• _Problem requirements_
Only one stretch of the listing below is wanted: every line from the first to the line containing "Open #EEBAFTAs hashtag", set down exactly.

• _Provided records_

┏━━

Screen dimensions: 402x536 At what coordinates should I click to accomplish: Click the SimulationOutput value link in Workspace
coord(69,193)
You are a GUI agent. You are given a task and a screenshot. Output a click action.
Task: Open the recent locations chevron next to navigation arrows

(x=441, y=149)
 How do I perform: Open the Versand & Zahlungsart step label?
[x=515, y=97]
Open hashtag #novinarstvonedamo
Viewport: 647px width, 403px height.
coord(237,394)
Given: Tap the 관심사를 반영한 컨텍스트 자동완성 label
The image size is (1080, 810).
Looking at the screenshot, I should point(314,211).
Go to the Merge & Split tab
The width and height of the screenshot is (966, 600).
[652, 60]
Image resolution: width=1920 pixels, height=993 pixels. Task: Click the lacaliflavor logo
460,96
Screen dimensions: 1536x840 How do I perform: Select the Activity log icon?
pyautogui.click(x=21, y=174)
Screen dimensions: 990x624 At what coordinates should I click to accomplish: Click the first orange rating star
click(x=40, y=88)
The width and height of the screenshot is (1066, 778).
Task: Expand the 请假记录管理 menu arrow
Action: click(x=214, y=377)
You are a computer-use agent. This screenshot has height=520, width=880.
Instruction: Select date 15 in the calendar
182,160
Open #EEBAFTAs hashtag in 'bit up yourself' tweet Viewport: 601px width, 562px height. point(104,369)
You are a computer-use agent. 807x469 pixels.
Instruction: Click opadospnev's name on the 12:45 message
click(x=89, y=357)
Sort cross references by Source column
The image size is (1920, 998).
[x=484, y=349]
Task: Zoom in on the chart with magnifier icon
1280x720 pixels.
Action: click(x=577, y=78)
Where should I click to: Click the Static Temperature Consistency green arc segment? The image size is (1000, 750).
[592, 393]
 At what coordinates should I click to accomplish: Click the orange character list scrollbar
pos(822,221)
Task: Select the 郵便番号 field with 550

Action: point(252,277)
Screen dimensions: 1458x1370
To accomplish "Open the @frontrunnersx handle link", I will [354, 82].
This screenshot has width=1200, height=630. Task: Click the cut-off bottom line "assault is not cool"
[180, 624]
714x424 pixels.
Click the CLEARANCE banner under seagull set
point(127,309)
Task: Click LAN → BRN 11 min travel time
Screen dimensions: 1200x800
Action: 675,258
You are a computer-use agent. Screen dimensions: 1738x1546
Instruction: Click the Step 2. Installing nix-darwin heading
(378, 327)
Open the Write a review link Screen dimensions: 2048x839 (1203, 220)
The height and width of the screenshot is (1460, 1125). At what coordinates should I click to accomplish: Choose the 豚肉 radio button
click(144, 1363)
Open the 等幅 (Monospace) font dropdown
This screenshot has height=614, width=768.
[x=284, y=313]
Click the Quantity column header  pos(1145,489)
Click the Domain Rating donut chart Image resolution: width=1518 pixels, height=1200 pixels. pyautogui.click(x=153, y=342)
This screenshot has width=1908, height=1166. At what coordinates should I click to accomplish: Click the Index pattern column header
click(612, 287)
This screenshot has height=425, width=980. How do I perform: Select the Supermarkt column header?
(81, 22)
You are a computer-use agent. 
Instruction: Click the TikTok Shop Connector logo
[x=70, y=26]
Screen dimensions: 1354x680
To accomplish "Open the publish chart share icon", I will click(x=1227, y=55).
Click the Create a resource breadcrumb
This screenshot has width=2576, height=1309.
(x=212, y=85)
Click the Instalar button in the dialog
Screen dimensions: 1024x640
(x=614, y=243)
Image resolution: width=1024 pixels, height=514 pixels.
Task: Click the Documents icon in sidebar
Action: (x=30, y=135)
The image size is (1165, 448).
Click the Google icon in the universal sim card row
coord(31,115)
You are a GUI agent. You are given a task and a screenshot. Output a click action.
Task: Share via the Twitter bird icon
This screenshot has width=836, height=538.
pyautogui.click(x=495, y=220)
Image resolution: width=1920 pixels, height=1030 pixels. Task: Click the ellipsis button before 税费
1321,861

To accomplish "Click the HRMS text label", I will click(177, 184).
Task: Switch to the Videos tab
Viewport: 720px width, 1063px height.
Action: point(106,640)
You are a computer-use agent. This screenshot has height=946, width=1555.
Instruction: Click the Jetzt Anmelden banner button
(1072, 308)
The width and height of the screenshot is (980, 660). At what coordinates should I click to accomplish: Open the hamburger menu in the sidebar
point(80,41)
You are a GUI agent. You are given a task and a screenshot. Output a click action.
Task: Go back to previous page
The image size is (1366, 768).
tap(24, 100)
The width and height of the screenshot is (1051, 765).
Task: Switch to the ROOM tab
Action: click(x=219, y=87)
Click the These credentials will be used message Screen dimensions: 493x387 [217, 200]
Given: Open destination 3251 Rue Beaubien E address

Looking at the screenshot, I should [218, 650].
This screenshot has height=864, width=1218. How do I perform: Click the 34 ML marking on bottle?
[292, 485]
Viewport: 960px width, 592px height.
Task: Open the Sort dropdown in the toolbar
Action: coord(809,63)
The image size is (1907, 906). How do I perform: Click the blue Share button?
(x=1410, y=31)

┗━━

• _Task answer_
Screen dimensions: 402x536 At what coordinates should I click to accomplish: Click the SimulationOutput value link in Workspace
coord(69,193)
You are a GUI agent. You are given a task and a screenshot. Output a click action.
Task: Open the recent locations chevron next to navigation arrows

(x=441, y=149)
 How do I perform: Open the Versand & Zahlungsart step label?
[x=515, y=97]
Open hashtag #novinarstvonedamo
Viewport: 647px width, 403px height.
coord(237,394)
Given: Tap the 관심사를 반영한 컨텍스트 자동완성 label
The image size is (1080, 810).
Looking at the screenshot, I should point(314,211).
Go to the Merge & Split tab
The width and height of the screenshot is (966, 600).
[652, 60]
Image resolution: width=1920 pixels, height=993 pixels. Task: Click the lacaliflavor logo
460,96
Screen dimensions: 1536x840 How do I perform: Select the Activity log icon?
pyautogui.click(x=21, y=174)
Screen dimensions: 990x624 At what coordinates should I click to accomplish: Click the first orange rating star
click(x=40, y=88)
The width and height of the screenshot is (1066, 778).
Task: Expand the 请假记录管理 menu arrow
Action: click(x=214, y=377)
You are a computer-use agent. This screenshot has height=520, width=880.
Instruction: Select date 15 in the calendar
182,160
Open #EEBAFTAs hashtag in 'bit up yourself' tweet Viewport: 601px width, 562px height. point(104,369)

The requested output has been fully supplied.